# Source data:
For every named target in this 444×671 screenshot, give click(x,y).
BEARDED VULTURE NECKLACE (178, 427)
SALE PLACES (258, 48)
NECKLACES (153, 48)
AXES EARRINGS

# CHALLENGE:
Present every line of the items above as a numbered list, skipping any blank lines.

# RESPONSE TO THE EXERCISE:
1. For every named target in this 444×671 screenshot, give click(x,y).
2. BEARDED VULTURE NECKLACE (178, 427)
3. SALE PLACES (258, 48)
4. NECKLACES (153, 48)
5. AXES EARRINGS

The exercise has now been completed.